** AIM OF THE TASK **
When you reach the line containing "Tree (227, 59)" in the entries below, begin reproducing lines exactly, and stop once the line containing "[Link to Youtube] (959, 15)" is done.

** RECORDS SUPPLIED **
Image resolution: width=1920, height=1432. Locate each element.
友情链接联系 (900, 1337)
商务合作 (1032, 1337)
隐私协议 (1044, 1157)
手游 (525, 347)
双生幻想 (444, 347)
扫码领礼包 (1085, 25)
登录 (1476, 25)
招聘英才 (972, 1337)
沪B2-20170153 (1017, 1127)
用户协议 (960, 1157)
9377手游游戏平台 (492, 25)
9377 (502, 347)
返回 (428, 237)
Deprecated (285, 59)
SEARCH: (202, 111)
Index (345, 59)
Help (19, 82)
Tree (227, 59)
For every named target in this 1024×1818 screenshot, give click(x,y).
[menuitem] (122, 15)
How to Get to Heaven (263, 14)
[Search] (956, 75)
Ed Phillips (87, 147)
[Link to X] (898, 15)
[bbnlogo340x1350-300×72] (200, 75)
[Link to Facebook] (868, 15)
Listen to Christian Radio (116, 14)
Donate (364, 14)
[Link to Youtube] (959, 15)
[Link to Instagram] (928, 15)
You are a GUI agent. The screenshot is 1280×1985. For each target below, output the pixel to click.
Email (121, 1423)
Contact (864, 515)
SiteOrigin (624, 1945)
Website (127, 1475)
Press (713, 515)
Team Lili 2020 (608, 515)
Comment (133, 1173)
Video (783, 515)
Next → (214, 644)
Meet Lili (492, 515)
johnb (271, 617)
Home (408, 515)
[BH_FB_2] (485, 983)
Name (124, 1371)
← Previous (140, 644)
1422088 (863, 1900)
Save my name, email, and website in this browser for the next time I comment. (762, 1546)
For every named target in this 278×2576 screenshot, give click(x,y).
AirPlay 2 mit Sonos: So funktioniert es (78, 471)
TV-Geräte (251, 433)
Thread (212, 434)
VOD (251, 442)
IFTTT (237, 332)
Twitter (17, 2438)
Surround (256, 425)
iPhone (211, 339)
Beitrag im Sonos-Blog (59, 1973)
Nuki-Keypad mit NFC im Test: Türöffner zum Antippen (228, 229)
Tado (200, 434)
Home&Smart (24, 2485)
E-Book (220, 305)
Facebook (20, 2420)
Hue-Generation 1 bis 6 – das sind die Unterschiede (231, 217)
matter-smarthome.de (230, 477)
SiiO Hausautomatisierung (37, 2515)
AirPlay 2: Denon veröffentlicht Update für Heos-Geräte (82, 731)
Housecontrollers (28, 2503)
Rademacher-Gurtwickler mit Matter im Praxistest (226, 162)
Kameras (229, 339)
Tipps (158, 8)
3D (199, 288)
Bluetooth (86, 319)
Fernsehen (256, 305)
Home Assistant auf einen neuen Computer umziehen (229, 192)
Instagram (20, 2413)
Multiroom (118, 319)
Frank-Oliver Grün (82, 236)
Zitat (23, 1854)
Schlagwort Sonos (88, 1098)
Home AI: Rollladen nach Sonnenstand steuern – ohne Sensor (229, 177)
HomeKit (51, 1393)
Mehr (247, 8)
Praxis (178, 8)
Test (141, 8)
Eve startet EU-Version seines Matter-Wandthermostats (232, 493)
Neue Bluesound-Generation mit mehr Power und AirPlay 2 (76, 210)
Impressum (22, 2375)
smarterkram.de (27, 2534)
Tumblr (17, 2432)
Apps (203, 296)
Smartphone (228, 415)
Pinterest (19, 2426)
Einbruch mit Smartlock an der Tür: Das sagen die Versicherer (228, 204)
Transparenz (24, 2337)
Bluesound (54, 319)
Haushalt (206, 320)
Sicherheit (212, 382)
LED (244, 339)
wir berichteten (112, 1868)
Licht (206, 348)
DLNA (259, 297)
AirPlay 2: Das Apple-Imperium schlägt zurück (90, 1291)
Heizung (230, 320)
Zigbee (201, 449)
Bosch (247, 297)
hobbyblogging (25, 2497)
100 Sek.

** RESULT OF THE EXERCISE **
Tree (227, 59)
For every named target in this 1024×1818 screenshot, give click(x,y).
[menuitem] (122, 15)
How to Get to Heaven (263, 14)
[Search] (956, 75)
Ed Phillips (87, 147)
[Link to X] (898, 15)
[bbnlogo340x1350-300×72] (200, 75)
[Link to Facebook] (868, 15)
Listen to Christian Radio (116, 14)
Donate (364, 14)
[Link to Youtube] (959, 15)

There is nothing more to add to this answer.